He was in no mood for patience. “Suppose,” he said, “that we
compromise. I keep my own Guard, and suffer your servants.”

“These are your guard,” said the Regent.

“We shall consider this,” Estarion said, “later.” He rose.
“You are most welcome in our presence. But the sun approaches its zenith; the
heat likewise comes to its height. Be free now until evening. Rest; seek what
coolness there may be.”

o0o

“That was peremptory,” said the empress. There was no
censure in her tone; simply observation.

“It was scandalous.” Estarion prowled her antechamber. Her
servant—as much a northerner as she, and blessedly silent—had rid him of his
gauds and cooled him with a cloth dipped in water and herbs.

The sharp green scent followed him as he paced. At the far
wall he spun. “Mother, I’m not going to let him rule me.”

“Are you clever enough to stop him?”

“You are.”

She sighed. “Estarion,” she said, “have you considered that
it might be wise to yield? In body only. In spirit you remain yourself.”

“I won’t wear all those robes in this heat.”

She frowned, but then, as if she could not help herself, she
smiled. Here where only he and Zherin could see, she had yielded to simple
sense and discarded her robes.
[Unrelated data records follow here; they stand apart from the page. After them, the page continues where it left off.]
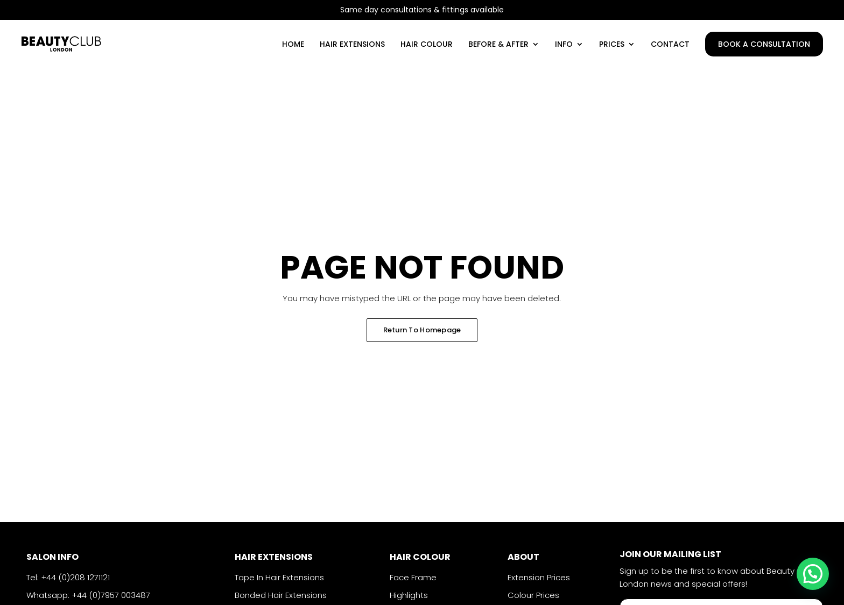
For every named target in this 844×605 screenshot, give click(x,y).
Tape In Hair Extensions (279, 577)
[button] (813, 574)
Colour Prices (533, 595)
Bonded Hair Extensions (281, 595)
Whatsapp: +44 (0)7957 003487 (88, 595)
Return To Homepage (422, 330)
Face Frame (413, 577)
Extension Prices (539, 577)
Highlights (409, 595)
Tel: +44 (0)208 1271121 (68, 577)
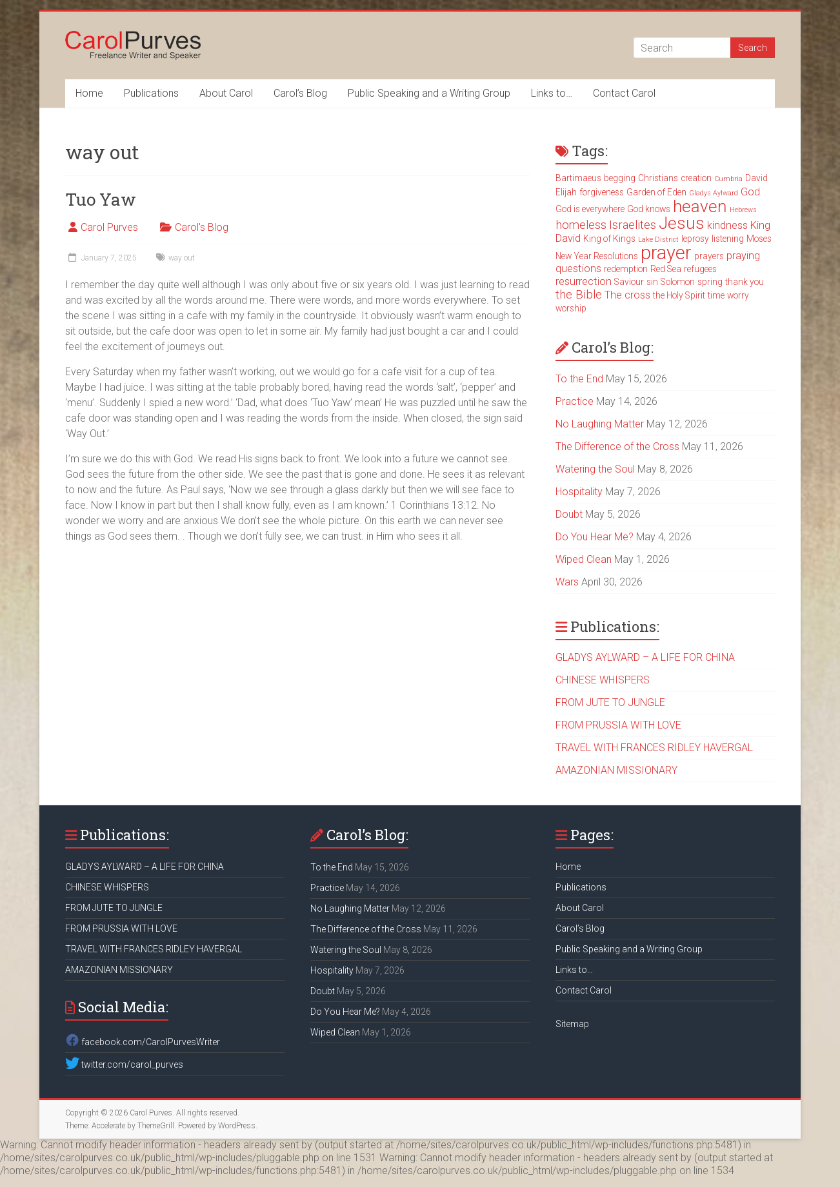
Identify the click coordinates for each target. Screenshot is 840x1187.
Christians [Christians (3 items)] (658, 178)
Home (89, 93)
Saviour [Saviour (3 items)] (629, 282)
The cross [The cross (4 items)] (627, 295)
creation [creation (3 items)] (696, 178)
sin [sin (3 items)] (652, 282)
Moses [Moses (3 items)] (759, 238)
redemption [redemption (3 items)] (626, 269)
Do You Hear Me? (594, 537)
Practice (574, 401)
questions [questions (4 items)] (578, 268)
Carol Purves (109, 227)
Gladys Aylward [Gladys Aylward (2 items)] (713, 193)
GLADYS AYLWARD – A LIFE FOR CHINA (645, 657)
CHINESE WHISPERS (602, 680)
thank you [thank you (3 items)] (744, 282)
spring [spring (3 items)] (710, 282)
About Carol (226, 93)
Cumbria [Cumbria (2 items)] (728, 179)
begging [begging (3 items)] (619, 178)
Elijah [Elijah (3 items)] (566, 192)
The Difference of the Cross (617, 446)
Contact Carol (624, 93)
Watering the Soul (595, 469)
Her beauty was garment enough in his reckoning,
that and the pride that never forsook her, even when she slept. “I am not about
to abandon you,” she said, “if that’s what you fear.”

He would not admit that he had. “I don’t want to lose my
Guard. Or my squire.”

“And your court?”

“They might be happier away from here.” He began to pace
again. “Mother, I can send them back. Most of them will be glad to go. But not
Godri. And not my warriors.”

“You do know,” she said, “that under the compact of the
empires’ union, the heart of Asanion is Asanion’s own. Firaz is doing no more
than his duty—and granting you ample grace in demanding it no sooner than this.
He could have met you at the border and not at the gate.”
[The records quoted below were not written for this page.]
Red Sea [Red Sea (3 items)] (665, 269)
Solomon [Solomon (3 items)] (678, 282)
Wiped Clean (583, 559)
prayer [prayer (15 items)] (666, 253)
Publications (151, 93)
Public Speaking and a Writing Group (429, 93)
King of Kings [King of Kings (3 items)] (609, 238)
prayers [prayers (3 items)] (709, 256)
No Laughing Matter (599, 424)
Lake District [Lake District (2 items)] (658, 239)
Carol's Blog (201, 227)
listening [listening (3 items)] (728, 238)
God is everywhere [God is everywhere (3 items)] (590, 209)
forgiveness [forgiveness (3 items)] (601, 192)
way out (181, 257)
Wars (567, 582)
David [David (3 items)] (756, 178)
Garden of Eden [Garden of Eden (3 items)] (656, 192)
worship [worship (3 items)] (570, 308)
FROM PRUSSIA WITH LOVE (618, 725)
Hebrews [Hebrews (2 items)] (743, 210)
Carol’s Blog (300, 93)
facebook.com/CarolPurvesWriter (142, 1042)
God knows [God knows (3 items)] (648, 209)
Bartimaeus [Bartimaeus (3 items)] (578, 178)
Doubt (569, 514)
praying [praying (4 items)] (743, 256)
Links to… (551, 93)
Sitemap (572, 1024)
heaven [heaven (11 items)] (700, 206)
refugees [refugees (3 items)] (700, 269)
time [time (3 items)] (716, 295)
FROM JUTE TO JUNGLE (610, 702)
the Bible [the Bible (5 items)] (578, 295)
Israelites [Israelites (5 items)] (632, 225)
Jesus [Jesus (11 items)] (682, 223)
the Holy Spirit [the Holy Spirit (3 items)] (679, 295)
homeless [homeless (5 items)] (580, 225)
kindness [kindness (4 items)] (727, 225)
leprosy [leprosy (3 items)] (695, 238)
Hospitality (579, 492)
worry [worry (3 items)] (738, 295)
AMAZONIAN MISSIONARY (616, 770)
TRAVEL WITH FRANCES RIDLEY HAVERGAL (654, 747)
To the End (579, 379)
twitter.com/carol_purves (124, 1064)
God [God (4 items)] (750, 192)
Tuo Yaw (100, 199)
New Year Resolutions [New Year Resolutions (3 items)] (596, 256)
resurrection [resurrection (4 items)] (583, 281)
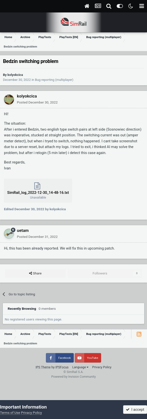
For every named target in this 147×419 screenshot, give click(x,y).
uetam (23, 230)
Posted (37, 102)
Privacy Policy (101, 367)
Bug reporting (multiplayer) (54, 80)
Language (80, 367)
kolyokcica (15, 75)
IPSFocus (62, 367)
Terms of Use (10, 413)
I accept (135, 409)
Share (35, 273)
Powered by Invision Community (73, 376)
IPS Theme (43, 367)
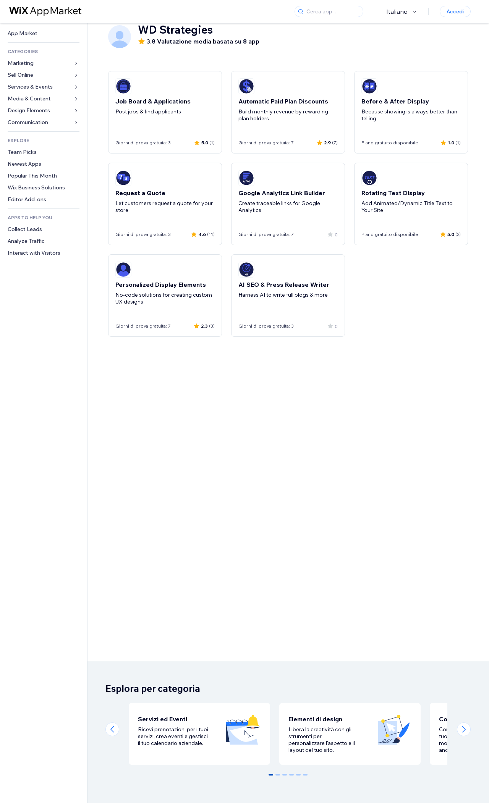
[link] (43, 33)
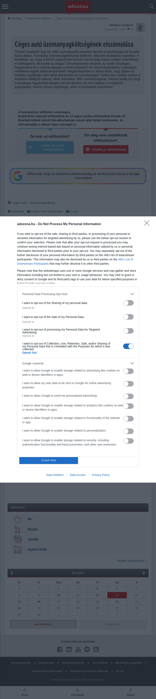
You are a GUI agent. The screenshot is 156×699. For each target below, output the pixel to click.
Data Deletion (55, 475)
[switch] (128, 303)
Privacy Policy (101, 475)
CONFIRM (48, 460)
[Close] (148, 224)
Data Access (78, 475)
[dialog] (78, 349)
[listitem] (78, 294)
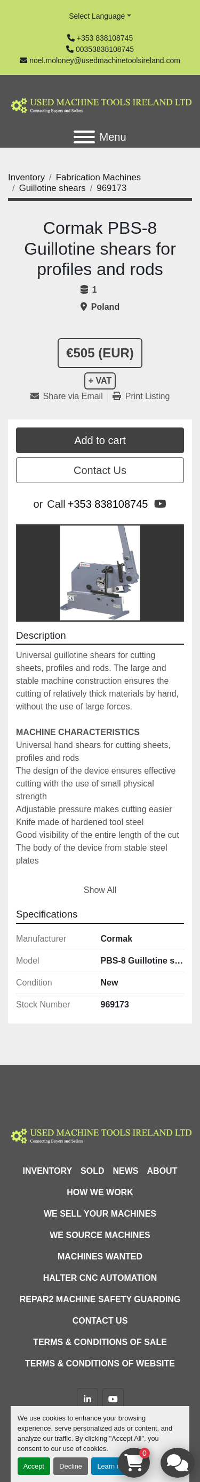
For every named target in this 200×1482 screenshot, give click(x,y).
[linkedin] (87, 1399)
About (162, 1170)
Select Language (97, 16)
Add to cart (100, 440)
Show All (100, 890)
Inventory (47, 1170)
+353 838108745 (105, 38)
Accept (33, 1466)
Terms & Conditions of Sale (100, 1342)
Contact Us (100, 470)
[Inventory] (26, 177)
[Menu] (84, 137)
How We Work (100, 1192)
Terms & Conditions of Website (100, 1363)
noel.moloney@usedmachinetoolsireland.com (104, 60)
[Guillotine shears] (52, 188)
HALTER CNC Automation (100, 1277)
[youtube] (160, 504)
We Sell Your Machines (100, 1213)
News (126, 1170)
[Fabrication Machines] (98, 177)
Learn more (114, 1466)
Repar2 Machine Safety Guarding (100, 1299)
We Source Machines (100, 1235)
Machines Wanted (100, 1256)
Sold (92, 1170)
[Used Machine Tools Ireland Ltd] (100, 1134)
“He could have waited till I came to Kundri’j.”

“He was wise to wait so long, but wiser to come so soon.
Easier then for you to accept it, and come to the city in proper estate.”

“If that’s what he wants, then I’ll ride in like a wild
tribesman, and damn him and all his works.”
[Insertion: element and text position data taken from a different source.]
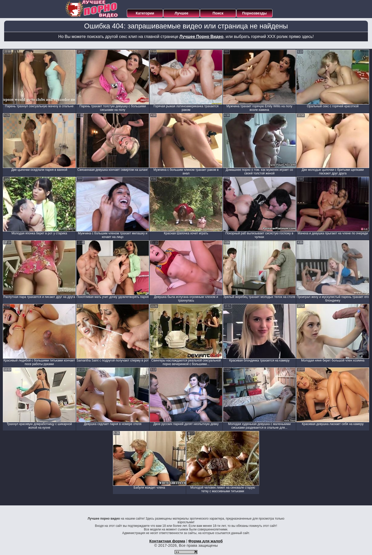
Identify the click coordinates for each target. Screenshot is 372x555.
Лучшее (181, 13)
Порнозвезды (254, 13)
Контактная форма (167, 541)
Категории (145, 13)
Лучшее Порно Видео (201, 36)
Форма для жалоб (205, 541)
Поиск (218, 13)
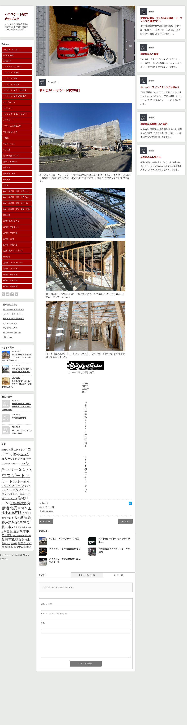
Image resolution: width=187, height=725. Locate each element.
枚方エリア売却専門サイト (13, 319)
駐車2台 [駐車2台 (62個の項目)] (6, 543)
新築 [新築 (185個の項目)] (24, 517)
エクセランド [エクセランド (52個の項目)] (20, 450)
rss (3, 294)
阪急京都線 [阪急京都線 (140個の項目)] (10, 539)
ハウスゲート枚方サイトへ (13, 309)
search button (16, 294)
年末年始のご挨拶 (19, 418)
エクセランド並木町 (11, 72)
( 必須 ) (46, 604)
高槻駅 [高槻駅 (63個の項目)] (27, 547)
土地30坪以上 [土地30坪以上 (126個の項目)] (15, 512)
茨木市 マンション (11, 227)
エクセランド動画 (10, 78)
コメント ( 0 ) (119, 575)
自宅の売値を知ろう (11, 221)
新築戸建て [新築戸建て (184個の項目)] (21, 522)
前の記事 (46, 521)
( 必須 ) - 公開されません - (55, 613)
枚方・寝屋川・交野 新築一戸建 (16, 209)
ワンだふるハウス (10, 132)
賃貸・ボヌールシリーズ (13, 251)
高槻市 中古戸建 (10, 274)
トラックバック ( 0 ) (87, 575)
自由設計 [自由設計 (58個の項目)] (14, 531)
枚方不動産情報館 (10, 305)
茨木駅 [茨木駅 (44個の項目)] (28, 536)
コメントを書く (49, 507)
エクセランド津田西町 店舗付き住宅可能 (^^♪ (21, 370)
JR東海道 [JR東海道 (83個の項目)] (7, 449)
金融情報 (6, 257)
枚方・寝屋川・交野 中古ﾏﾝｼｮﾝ (16, 191)
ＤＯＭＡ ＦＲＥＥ (11, 50)
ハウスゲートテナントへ (12, 314)
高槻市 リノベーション (13, 263)
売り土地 (6, 167)
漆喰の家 (6, 215)
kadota (45, 503)
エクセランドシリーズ (12, 66)
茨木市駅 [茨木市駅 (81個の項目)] (7, 535)
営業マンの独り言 (10, 162)
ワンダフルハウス (10, 328)
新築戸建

Her gaze on him was level. He flushed under it. “Will you,
Estarion?” she inquired.

“No, damn it.” Her doubt stung him; her glance at his kilt
and his braids. “Mother, I’m not a complete fool. I’ll behave myself tonight:
I’ll even wear a robe. But he has to know that I’m not his puppet. I’ll be as
proper as I can be. I’ll promise him no more than that.”

“And me? Will you promise me to be more circumspect? Here
they find it in themselves to endure your outland fancies. Kundri’j Asan
endures nothing that is not Asanian.”

“I’m not Asanian.”

“You must learn to be.”

His jaw set against her. “Maybe it’s time they learned to
see the world as it is and not as they would have it. The Golden Empire is
gone. The Blood of the Lion is here, in me, blackfaced bearded barbarian that I
am. I am not ten robes and a wig and a mask. I am living, breathing, human
power. And I rule them.”

“Do you?”

Testing, always testing. He would hate her if he loved her
less. He swooped down, set a kiss on her brow. “Can I do less than try?” he
asked her.

She caught him before he could straighten, and held him with
her hands on either side of his face. Her eyes were ages deep. The goddess
dwelt in the depths of them. He was light and fire, Sun’s child, bright noon to
her deep night, man to her woman, son and emperor as she was mother and queen.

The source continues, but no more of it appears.